=== Problem statement ===
Line count for "screenshot": say how many lines of the data contain it, with no other text.

=== Data for this exercise ===
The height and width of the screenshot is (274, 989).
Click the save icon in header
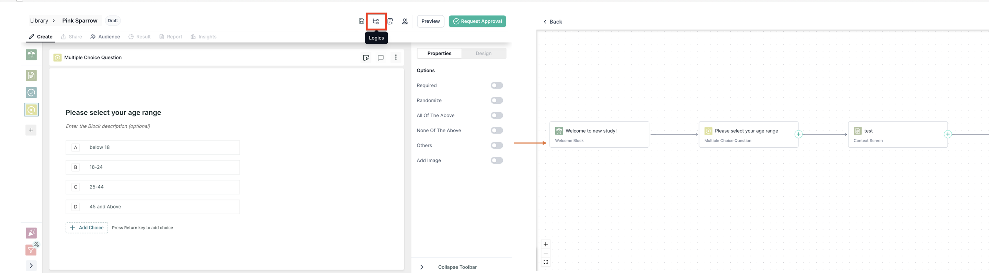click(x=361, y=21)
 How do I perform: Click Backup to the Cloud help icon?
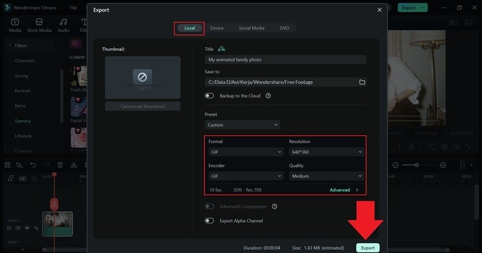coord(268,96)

==

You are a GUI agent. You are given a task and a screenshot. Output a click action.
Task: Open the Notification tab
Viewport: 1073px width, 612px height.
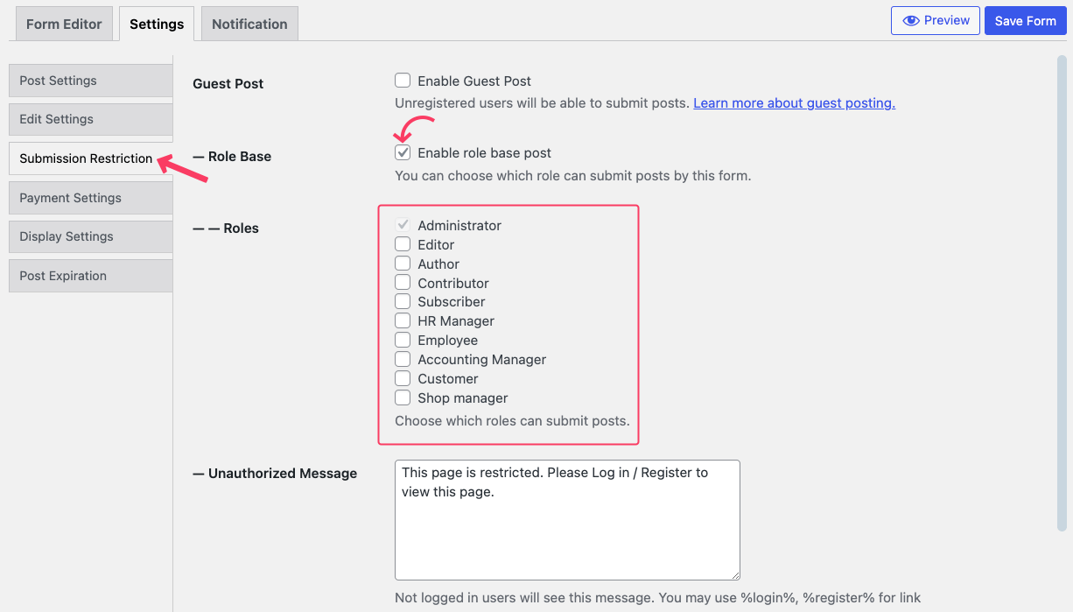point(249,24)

=== Output of the task ===
2